_ENTRIES SHOWN_.

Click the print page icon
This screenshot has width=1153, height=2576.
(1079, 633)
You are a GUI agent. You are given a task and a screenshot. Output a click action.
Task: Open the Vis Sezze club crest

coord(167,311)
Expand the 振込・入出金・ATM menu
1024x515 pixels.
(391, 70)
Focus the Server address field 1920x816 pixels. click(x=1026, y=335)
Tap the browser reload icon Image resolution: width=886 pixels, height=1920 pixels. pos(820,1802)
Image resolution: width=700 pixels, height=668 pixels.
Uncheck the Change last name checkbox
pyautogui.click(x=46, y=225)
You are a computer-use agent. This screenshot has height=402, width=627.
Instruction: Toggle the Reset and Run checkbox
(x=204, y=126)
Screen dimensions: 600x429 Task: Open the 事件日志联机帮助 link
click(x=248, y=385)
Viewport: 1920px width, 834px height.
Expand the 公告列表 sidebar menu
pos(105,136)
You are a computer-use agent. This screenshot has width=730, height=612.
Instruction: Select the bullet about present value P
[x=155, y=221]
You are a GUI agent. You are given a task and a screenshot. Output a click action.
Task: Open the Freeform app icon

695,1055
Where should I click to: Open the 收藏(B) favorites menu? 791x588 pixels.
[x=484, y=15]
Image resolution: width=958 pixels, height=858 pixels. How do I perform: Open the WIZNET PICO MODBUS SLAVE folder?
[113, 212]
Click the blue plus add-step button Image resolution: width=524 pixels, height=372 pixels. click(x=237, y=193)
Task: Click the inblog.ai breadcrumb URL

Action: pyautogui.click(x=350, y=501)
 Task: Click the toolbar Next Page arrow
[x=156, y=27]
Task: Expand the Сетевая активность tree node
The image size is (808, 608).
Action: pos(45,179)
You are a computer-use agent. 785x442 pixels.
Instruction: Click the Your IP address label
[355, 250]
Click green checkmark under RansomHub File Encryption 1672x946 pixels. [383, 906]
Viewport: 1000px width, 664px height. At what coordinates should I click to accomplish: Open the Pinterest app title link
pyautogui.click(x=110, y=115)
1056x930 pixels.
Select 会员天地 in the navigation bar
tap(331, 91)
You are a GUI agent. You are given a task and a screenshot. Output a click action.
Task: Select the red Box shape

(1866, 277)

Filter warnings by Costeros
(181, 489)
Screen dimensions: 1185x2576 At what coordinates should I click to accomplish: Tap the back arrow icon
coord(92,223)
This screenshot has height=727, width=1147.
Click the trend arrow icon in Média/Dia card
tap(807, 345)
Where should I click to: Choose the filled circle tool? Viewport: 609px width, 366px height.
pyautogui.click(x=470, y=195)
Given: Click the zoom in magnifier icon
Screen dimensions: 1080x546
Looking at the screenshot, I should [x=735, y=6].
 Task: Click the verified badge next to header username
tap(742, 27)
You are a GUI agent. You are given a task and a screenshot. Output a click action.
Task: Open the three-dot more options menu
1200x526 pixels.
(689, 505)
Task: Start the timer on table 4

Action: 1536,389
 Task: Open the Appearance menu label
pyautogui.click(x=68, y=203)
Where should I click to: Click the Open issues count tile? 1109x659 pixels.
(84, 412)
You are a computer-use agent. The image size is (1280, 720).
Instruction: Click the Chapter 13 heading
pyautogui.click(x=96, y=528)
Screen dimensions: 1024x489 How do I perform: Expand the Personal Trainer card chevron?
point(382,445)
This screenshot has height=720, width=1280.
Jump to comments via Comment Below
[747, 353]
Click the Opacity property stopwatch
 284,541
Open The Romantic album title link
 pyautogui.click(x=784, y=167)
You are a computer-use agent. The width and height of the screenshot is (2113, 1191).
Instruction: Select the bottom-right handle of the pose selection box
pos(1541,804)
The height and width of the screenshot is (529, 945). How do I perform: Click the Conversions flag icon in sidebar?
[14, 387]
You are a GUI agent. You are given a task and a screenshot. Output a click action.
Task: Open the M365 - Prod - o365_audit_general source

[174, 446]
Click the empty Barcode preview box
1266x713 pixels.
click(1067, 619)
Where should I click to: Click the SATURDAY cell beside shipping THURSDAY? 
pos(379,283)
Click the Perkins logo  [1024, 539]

_WRITTEN EXERCISE_.
Can you convert every line of the records above into a JSON list of strings, one string per line, with blank lines left out?

_SOLUTION TO THE EXERCISE_.
[
  "Click the print page icon",
  "This screenshot has width=1153, height=2576.",
  "(1079, 633)",
  "You are a GUI agent. You are given a task and a screenshot. Output a click action.",
  "Task: Open the Vis Sezze club crest",
  "coord(167,311)",
  "Expand the 振込・入出金・ATM menu",
  "1024x515 pixels.",
  "(391, 70)",
  "Focus the Server address field 1920x816 pixels. click(x=1026, y=335)",
  "Tap the browser reload icon Image resolution: width=886 pixels, height=1920 pixels. pos(820,1802)",
  "Image resolution: width=700 pixels, height=668 pixels.",
  "Uncheck the Change last name checkbox",
  "pyautogui.click(x=46, y=225)",
  "You are a computer-use agent. This screenshot has height=402, width=627.",
  "Instruction: Toggle the Reset and Run checkbox",
  "(x=204, y=126)",
  "Screen dimensions: 600x429 Task: Open the 事件日志联机帮助 link",
  "click(x=248, y=385)",
  "Viewport: 1920px width, 834px height.",
  "Expand the 公告列表 sidebar menu",
  "pos(105,136)",
  "You are a computer-use agent. This screenshot has width=730, height=612.",
  "Instruction: Select the bullet about present value P",
  "[x=155, y=221]",
  "You are a GUI agent. You are given a task and a screenshot. Output a click action.",
  "Task: Open the Freeform app icon",
  "695,1055",
  "Where should I click to: Open the 收藏(B) favorites menu? 791x588 pixels.",
  "[x=484, y=15]",
  "Image resolution: width=958 pixels, height=858 pixels. How do I perform: Open the WIZNET PICO MODBUS SLAVE folder?",
  "[113, 212]",
  "Click the blue plus add-step button Image resolution: width=524 pixels, height=372 pixels. click(x=237, y=193)",
  "Task: Click the inblog.ai breadcrumb URL",
  "Action: pyautogui.click(x=350, y=501)",
  " Task: Click the toolbar Next Page arrow",
  "[x=156, y=27]",
  "Task: Expand the Сетевая активность tree node",
  "The image size is (808, 608).",
  "Action: pos(45,179)",
  "You are a computer-use agent. 785x442 pixels.",
  "Instruction: Click the Your IP address label",
  "[355, 250]",
  "Click green checkmark under RansomHub File Encryption 1672x946 pixels. [383, 906]",
  "Viewport: 1000px width, 664px height. At what coordinates should I click to accomplish: Open the Pinterest app title link",
  "pyautogui.click(x=110, y=115)",
  "1056x930 pixels.",
  "Select 会员天地 in the navigation bar",
  "tap(331, 91)",
  "You are a GUI agent. You are given a task and a screenshot. Output a click action.",
  "Task: Select the red Box shape",
  "(1866, 277)",
  "Filter warnings by Costeros",
  "(181, 489)",
  "Screen dimensions: 1185x2576 At what coordinates should I click to accomplish: Tap the back arrow icon",
  "coord(92,223)",
  "This screenshot has height=727, width=1147.",
  "Click the trend arrow icon in Média/Dia card",
  "tap(807, 345)",
  "Where should I click to: Choose the filled circle tool? Viewport: 609px width, 366px height.",
  "pyautogui.click(x=470, y=195)",
  "Given: Click the zoom in magnifier icon",
  "Screen dimensions: 1080x546",
  "Looking at the screenshot, I should [x=735, y=6].",
  " Task: Click the verified badge next to header username",
  "tap(742, 27)",
  "You are a GUI agent. You are given a task and a screenshot. Output a click action.",
  "Task: Open the three-dot more options menu",
  "1200x526 pixels.",
  "(689, 505)",
  "Task: Start the timer on table 4",
  "Action: 1536,389",
  " Task: Open the Appearance menu label",
  "pyautogui.click(x=68, y=203)",
  "Where should I click to: Click the Open issues count tile? 1109x659 pixels.",
  "(84, 412)",
  "You are a computer-use agent. The image size is (1280, 720).",
  "Instruction: Click the Chapter 13 heading",
  "pyautogui.click(x=96, y=528)",
  "Screen dimensions: 1024x489 How do I perform: Expand the Personal Trainer card chevron?",
  "point(382,445)",
  "This screenshot has height=720, width=1280.",
  "Jump to comments via Comment Below",
  "[747, 353]",
  "Click the Opacity property stopwatch",
  " 284,541",
  "Open The Romantic album title link",
  " pyautogui.click(x=784, y=167)",
  "You are a computer-use agent. The width and height of the screenshot is (2113, 1191).",
  "Instruction: Select the bottom-right handle of the pose selection box",
  "pos(1541,804)",
  "The height and width of the screenshot is (529, 945). How do I perform: Click the Conversions flag icon in sidebar?",
  "[14, 387]",
  "You are a GUI agent. You are given a task and a screenshot. Output a click action.",
  "Task: Open the M365 - Prod - o365_audit_general source",
  "[174, 446]",
  "Click the empty Barcode preview box",
  "1266x713 pixels.",
  "click(1067, 619)",
  "Where should I click to: Click the SATURDAY cell beside shipping THURSDAY? ",
  "pos(379,283)",
  "Click the Perkins logo  [1024, 539]"
]